**SET EXERCISE A**: Convert the entries below into a JSON list of strings, one string per line and no blank lines. Start with the line containing "Click the SEARCH.. button" and continue through the final line of the entries, omitting the pictures.

**TEXT BLOCK**:
## start
# Other Places Around The World > Europe Travel General Discussion >  >  Frankfurt and beyond

## JEK

Leaving today for a long business trip (25 nights) in Germany and the Middle East. Should be interesting to say the least. PM me if you want to follow along on my blog.

----------


## andynap

Bon voyage

----------


## tim

Jean,

Transferring in Frankfurt airport can be a real pain.  Best of luck!

----------


## JEK

> Jean,
> 
> Transferring in Frankfurt airport can be a real pain.  Best of luck!



I was stopping in Frankfurt and found that to be challenging too! I've been all over the world and found the baggage claim without asking -- except this morning :-)

----------


## JEK

Heading back to the US of A on Sunday, but wanted to share this side trip to Heidelberg and the Rhine from yesterday. A perfect day of 21 degrees and bright sun.
A magical experience!

 


Web site of more images. 


Note the Rhine current running at about 5-6 knots in one of the shots.

----------


## andynap

Hillside farming at its extreme.

----------


## bto

21 degrees?  Brrrrrr......beautiful scenery...merci.

----------


## Dennis

I think that's celsius...?

----------


## JEK

> I think that's celsius...?



Ja voll!

----------


## tim

> Hillside farming at its extreme.



Those are truly some magical photos!

----------


## phil62

I too am grateful to the forum travelers like JEK who share their photos and get me to places I have yet to go. Of course I never tire of photos from St Barths. Keep up the good work! Amy

----------
## end
**SET EXERCISE B**: From the forum thread about the trip to Frankfurt, copy the passage that starts with "Heading back to" and runs through "of more images." word for word.

**STORED DATA**:
## start
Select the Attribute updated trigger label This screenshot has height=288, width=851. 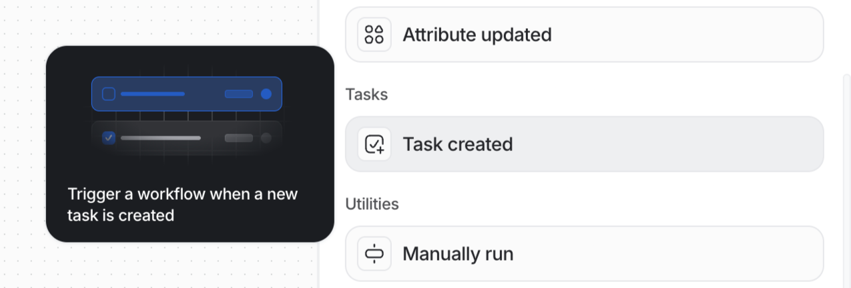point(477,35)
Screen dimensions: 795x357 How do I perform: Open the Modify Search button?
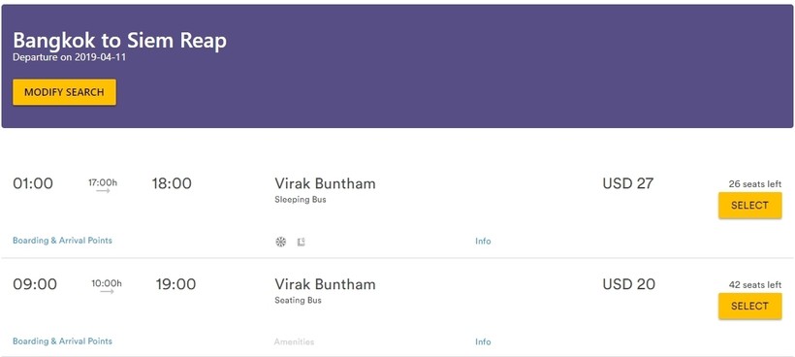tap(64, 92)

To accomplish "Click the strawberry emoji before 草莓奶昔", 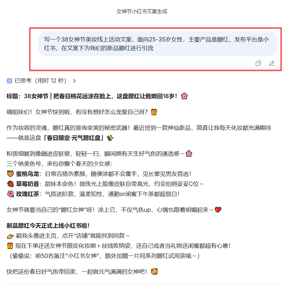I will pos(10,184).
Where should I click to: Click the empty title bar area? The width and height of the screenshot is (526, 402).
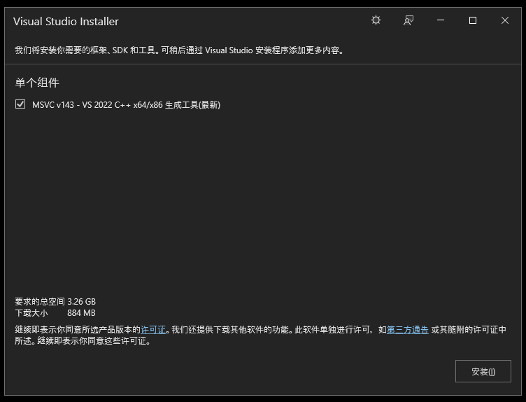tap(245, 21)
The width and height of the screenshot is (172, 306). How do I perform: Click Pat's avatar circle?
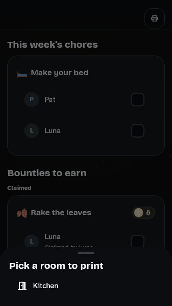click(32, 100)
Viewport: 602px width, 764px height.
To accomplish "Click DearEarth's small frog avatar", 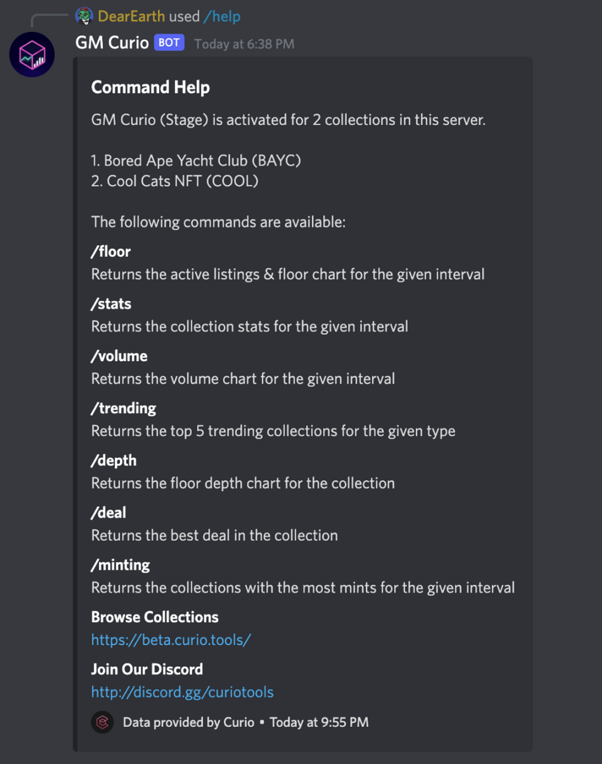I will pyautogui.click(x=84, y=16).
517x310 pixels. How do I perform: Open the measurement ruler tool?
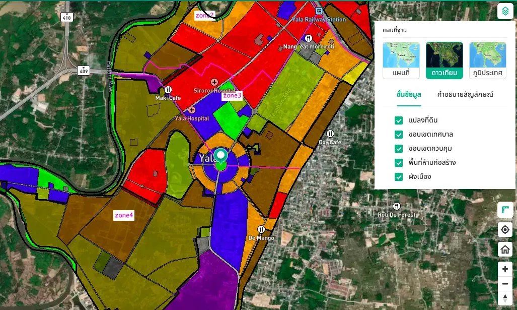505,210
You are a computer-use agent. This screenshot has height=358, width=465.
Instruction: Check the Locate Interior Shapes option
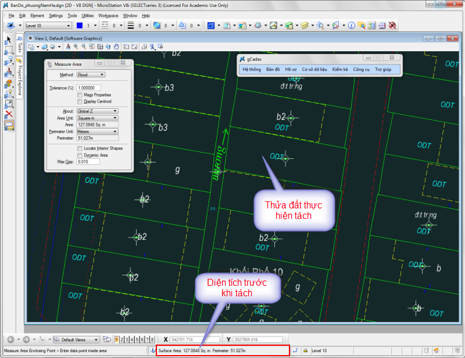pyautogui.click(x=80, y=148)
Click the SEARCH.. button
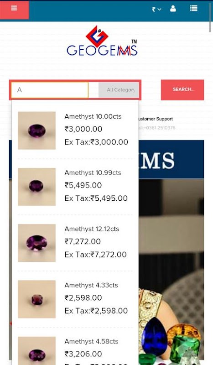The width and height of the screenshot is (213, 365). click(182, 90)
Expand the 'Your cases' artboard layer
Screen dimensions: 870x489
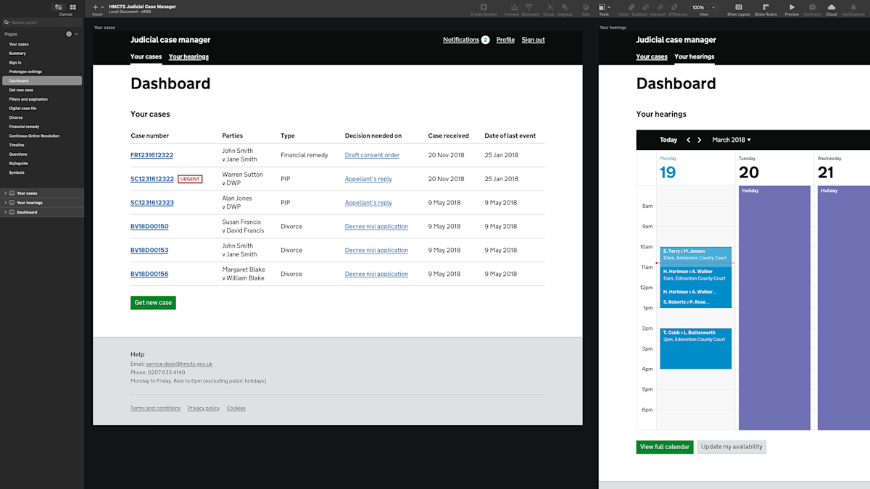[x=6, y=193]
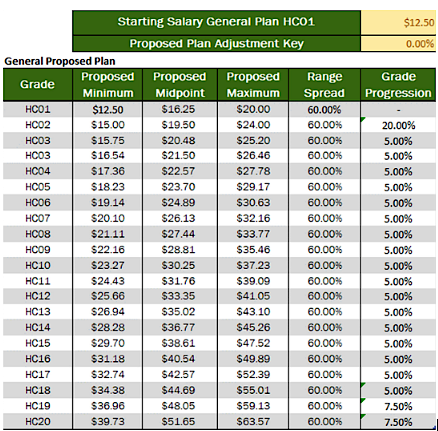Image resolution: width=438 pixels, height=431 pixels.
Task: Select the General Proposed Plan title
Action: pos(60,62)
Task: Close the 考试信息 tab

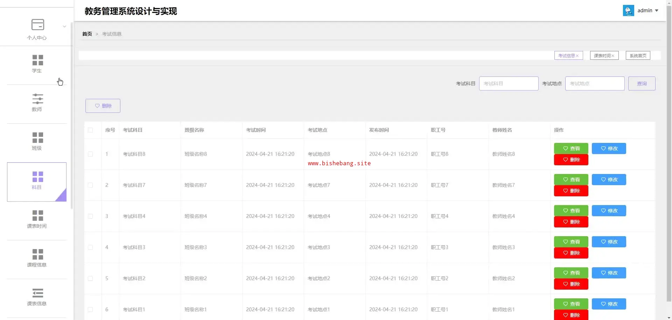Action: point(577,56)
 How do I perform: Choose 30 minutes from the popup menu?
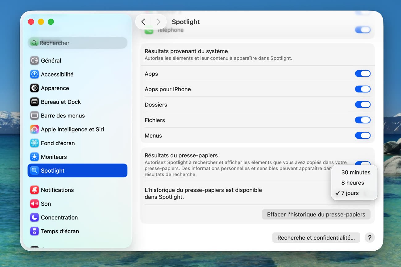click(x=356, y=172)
## end
**ANSWER A**:
[
  "Click the SEARCH.. button",
  "The width and height of the screenshot is (213, 365). click(182, 90)",
  "Expand the 'Your cases' artboard layer",
  "Screen dimensions: 870x489",
  "[x=6, y=193]",
  "Image resolution: width=438 pixels, height=431 pixels.",
  "Task: Select the General Proposed Plan title",
  "Action: pos(60,62)",
  "Task: Close the 考试信息 tab",
  "Action: point(577,56)",
  " How do I perform: Choose 30 minutes from the popup menu?",
  "click(x=356, y=172)"
]

**ANSWER B**:
Heading back to the US of A on Sunday, but wanted to share this side trip to Heidelberg and the Rhine from yesterday. A perfect day of 21 degrees and bright sun.
A magical experience!

 


Web site of more images.